* Exercise requirements *
With the records below as your source, retype each line exactly from the top down to the line that contains "Given: Click anchor icon on IPv4 LAN rule", and include that line.

* Dataset *
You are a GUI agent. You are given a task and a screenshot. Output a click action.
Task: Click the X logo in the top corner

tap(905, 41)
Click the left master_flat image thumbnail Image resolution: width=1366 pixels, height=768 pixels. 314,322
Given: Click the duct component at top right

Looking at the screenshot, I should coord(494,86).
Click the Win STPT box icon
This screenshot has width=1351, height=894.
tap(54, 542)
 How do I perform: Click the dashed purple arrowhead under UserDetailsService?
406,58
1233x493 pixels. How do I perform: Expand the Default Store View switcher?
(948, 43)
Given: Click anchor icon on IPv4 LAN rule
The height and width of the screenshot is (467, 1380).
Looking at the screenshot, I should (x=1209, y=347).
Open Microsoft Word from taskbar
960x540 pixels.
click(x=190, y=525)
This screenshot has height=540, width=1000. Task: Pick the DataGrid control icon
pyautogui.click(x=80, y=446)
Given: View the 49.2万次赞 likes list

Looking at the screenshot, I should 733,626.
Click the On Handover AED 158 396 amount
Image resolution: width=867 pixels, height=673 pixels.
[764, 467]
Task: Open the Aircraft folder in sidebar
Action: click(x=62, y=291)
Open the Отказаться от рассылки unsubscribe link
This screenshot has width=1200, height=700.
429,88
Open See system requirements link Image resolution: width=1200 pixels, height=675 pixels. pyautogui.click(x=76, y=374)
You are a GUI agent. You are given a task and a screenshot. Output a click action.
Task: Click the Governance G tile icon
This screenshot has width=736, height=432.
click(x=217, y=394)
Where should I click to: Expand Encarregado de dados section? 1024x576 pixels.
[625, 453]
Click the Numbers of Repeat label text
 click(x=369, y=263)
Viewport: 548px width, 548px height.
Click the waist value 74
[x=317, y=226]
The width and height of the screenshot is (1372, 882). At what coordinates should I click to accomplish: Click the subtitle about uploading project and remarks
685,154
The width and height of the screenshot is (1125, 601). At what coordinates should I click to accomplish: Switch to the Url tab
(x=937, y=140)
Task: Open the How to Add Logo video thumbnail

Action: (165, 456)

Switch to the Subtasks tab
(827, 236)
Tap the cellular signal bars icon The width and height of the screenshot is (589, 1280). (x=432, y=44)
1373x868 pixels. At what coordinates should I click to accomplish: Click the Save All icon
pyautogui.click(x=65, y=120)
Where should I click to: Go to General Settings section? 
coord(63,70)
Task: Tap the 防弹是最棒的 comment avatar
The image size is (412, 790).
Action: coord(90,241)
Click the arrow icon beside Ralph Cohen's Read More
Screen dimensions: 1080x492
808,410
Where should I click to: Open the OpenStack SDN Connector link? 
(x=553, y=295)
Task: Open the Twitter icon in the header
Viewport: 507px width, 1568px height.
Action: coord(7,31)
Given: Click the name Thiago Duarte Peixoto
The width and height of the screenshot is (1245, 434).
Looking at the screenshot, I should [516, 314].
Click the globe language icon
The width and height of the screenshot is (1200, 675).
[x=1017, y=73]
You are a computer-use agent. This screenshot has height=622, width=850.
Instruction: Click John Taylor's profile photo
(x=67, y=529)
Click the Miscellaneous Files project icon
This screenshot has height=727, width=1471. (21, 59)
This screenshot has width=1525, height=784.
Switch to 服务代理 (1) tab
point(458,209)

* Result *
You are a GUI agent. You are given a task and a screenshot. Output a click action.
Task: Click the X logo in the top corner

tap(905, 41)
Click the left master_flat image thumbnail Image resolution: width=1366 pixels, height=768 pixels. 314,322
Given: Click the duct component at top right

Looking at the screenshot, I should coord(494,86).
Click the Win STPT box icon
This screenshot has width=1351, height=894.
tap(54, 542)
 How do I perform: Click the dashed purple arrowhead under UserDetailsService?
406,58
1233x493 pixels. How do I perform: Expand the Default Store View switcher?
(948, 43)
Given: Click anchor icon on IPv4 LAN rule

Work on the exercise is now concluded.